*EXERCISES TO COMPLETE*
a - According to the article about Ed and Joyce Bulifant, where were the two of them married?
b - Continue the article about Ed and Joyce Bulifant from the point where it stops.

*TEXT*
Perhaps it's that likeability that has made Ed, who stars in the role of Bill Horton on NBC's weekday serial, Days of Our Lives, and his wife, actress Joyce Bulifant, one of Hollywood's favorite couples.

And it's also probably been responsible for all those "perfect couple" magazine articles Ed refers to. "I read about us in those articles," Ed says, "about the perfect couple that live on this farm that sounds like Camelot. I feel they are misrepresentations. I'd hate for someone to read them and say 'why can't that be me?' Because even though life is often painted like an old MGM movie, we all should know it's really not like that.'

The temptation to exaggerate the degree of Ed's marital bliss might also be the result of the memories of those who have known him for awhile. They remember their concern for the couple's future when he and Joyce were pronounced man and wife in the yard of their farmhouse home at the mouth of a large canyon in California's San Fernando Valley.

*MATERIAL SUPPLIED*

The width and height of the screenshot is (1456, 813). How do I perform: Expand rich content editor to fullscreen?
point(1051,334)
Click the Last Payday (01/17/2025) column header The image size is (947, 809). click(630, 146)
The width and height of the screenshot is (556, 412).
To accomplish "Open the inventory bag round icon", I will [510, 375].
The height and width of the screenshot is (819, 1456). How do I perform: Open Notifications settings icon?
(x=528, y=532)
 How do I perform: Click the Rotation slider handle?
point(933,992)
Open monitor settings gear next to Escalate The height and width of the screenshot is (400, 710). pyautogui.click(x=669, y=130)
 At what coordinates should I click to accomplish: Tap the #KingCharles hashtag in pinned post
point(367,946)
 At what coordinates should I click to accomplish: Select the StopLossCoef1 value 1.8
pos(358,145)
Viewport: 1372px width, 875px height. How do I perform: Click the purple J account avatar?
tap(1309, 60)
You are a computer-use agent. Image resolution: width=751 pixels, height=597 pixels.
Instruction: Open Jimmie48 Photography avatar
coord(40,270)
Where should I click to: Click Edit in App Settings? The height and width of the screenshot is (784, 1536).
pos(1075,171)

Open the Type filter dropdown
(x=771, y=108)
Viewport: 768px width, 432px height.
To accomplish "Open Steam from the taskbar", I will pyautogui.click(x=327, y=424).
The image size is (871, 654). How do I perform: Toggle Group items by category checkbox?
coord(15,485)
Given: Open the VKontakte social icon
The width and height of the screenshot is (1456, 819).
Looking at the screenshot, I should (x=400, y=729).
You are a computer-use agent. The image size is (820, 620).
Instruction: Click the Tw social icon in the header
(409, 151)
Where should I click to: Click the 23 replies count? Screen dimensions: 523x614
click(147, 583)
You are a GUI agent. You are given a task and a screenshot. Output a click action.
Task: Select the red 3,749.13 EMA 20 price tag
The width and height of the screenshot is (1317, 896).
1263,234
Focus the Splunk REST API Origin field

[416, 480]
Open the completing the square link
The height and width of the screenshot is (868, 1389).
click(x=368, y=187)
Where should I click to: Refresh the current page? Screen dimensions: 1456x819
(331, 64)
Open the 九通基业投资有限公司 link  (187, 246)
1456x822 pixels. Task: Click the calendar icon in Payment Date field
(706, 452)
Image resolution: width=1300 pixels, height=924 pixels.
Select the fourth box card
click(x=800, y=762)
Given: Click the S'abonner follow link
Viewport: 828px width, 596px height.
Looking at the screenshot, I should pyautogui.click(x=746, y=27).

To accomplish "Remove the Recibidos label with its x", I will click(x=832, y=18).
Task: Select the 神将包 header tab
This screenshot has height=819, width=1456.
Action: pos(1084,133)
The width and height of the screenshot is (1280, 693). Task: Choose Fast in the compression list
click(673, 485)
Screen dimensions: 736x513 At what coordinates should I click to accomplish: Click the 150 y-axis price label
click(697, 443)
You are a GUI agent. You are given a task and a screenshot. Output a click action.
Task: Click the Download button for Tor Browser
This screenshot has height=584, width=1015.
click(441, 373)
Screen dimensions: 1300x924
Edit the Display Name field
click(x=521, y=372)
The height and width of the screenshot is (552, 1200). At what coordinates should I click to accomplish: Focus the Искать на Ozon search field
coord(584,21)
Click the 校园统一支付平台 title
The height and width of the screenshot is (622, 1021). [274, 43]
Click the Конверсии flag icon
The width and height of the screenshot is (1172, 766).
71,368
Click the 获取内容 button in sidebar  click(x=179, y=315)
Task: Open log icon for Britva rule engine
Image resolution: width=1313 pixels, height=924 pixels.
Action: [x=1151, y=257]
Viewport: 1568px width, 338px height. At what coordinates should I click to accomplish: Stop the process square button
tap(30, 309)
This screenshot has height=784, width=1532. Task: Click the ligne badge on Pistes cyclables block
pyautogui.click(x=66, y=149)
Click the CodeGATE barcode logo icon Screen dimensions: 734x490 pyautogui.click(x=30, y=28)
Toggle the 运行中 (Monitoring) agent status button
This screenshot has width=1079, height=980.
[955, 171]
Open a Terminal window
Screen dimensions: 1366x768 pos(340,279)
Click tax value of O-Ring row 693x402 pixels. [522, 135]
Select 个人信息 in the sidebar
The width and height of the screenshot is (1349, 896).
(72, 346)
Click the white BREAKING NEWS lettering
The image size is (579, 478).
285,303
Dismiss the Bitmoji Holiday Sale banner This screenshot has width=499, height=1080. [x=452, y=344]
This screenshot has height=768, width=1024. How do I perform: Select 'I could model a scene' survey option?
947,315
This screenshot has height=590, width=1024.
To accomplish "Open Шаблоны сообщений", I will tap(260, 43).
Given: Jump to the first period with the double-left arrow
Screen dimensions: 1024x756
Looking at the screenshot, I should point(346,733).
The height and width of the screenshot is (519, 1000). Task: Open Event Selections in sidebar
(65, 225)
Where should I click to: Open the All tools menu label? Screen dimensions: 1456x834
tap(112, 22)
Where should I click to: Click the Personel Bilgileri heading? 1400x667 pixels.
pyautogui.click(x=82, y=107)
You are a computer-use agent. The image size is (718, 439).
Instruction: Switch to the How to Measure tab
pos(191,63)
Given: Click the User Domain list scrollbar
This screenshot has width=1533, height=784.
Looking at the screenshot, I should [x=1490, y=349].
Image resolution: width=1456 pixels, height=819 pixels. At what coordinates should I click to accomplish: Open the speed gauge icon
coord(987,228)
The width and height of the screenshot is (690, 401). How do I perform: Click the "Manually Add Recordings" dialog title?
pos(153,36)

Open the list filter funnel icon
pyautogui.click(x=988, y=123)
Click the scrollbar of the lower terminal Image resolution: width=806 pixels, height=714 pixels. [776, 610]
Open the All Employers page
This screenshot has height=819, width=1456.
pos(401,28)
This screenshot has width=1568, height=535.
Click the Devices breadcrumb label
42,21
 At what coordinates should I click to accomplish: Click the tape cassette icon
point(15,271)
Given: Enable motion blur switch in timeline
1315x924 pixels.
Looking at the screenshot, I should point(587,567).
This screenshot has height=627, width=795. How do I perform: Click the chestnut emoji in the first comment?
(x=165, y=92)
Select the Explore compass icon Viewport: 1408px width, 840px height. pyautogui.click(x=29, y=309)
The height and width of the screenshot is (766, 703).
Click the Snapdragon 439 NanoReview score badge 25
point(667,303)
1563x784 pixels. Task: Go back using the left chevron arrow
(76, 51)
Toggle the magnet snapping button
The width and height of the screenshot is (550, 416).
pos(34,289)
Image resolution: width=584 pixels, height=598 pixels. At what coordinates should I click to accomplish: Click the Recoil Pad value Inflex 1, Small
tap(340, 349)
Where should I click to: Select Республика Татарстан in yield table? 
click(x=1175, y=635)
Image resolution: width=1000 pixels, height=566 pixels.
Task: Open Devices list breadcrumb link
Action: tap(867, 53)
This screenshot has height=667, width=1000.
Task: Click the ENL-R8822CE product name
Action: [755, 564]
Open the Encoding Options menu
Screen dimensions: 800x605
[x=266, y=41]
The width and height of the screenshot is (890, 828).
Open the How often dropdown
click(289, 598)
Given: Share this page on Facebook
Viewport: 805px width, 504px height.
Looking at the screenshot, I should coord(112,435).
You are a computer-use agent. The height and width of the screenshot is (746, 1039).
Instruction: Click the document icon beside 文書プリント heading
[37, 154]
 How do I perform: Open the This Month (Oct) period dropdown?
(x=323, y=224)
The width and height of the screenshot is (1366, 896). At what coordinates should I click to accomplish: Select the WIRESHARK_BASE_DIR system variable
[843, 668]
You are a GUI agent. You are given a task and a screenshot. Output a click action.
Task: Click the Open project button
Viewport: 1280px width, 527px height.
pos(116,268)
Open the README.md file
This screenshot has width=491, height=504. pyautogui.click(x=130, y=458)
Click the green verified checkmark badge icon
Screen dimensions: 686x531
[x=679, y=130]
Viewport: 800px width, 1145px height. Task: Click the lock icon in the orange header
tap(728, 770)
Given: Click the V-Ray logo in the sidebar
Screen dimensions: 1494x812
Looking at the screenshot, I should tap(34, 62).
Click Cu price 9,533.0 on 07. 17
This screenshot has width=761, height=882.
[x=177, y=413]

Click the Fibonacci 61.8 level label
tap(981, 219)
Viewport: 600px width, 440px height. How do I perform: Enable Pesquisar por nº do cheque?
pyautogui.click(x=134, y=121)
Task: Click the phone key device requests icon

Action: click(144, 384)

*TASK ANSWERS*
a - They were married in the yard of their farmhouse home at the mouth of a large canyon in California's San Fernando Valley.

b -
Just about a year-and-a-half earlier, Ed had been divorced from his first wife, Pamela, to whom he'd been married for two years. He was an impulsive, somewhat impatient individual, heavily engrossed in all phases of his craft. He was president (and still is) of Theatre East, a theatre workshop comprised mainly of actors, writers and directors who formerly worked in New York, and he was continuously involved in other related projects in addition to his role on Days.

And Ed was getting more than a wife. Joyce had been married to James MacArthur (of Hawaii Five-O) and had two children who would be living with them. There appeared to be a lot of radical changes ahead for him.

The failure of his first marriage did not worry Ed. "I was a different person then," he says. "I wasn't ready, and I really hadn't found out who I was. It was like being just on the outskirts of reality. I felt that even though I was there, in that situation. I wouldn't always remain there."

Becoming a stepfather was more of a concern. I'm always afraid of being hurt," he says, again revealing the frailty of man that mixes with the strength. "i'm afraid that someone is going to withdraw from me, so I often won't give of myself outwardly as much as I'm really feeling inside.

"I wanted it to be a slow process of learning to live together, rather than saying 'kids, kids, love me, love me, I'm going to be like your dad.' Because among other things, they already had a father, and there's no reason for me to diminish whatever affection they feel for him."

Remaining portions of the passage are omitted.